A paper should not just be a sequence of formulae or logical steps.
It should also be organized and motivated in such a way that the reader is always aware what the near-term and long-term objectives of any portion of the paper are, how the current arguments are advancing towards these goals, how crucial they are to those goals, and why the claimed results at each step are at least plausible (or if they are surprising, to indicate exactly why and how they are surprising).

Informal, heuristic, or motivational reasoning is therefore very welcome, but should be clearly indicated as such to distinguish it from formal, rigorous reasoning (for instance, these portions of the paper can be placed in remarks or footnotes).

At the start of each section, it is often a good idea to give a brief paragraph describing the purpose of that section.

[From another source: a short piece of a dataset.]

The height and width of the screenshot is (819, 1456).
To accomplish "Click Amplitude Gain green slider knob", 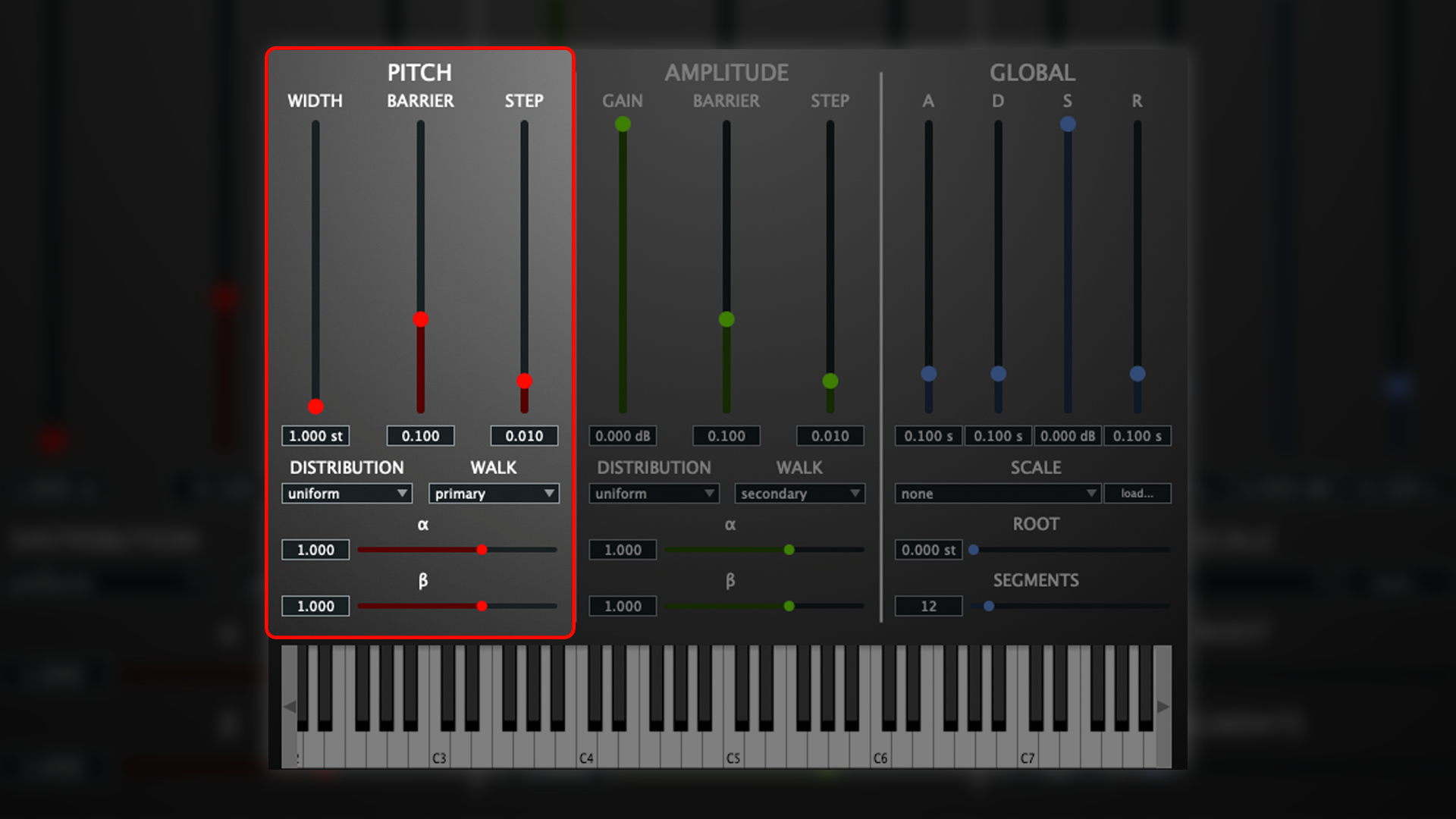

For instance, if a section is devoted to proving a key milestone in the paper, the milestone can be stated near the start of the section, next to a discussion as to why this milestone is important and perhaps a brief sketch as to how one is going to prove it in this section.

Before presenting your most general result, it can help to first discuss a less technical special case or “toy” result first to give some flavour of the significance of the main result, and also on the strategy of proof.  This can be worthwhile even if this toy result was already known in the literature.  For instance, it often happens that the key to generalising the proof of the toy result to the more general result was to re-interpret an existing proof of the former in a way that generalised to the latter, and discussing this re-interpretation near the beginning of the paper can be enormously clarifying to readers.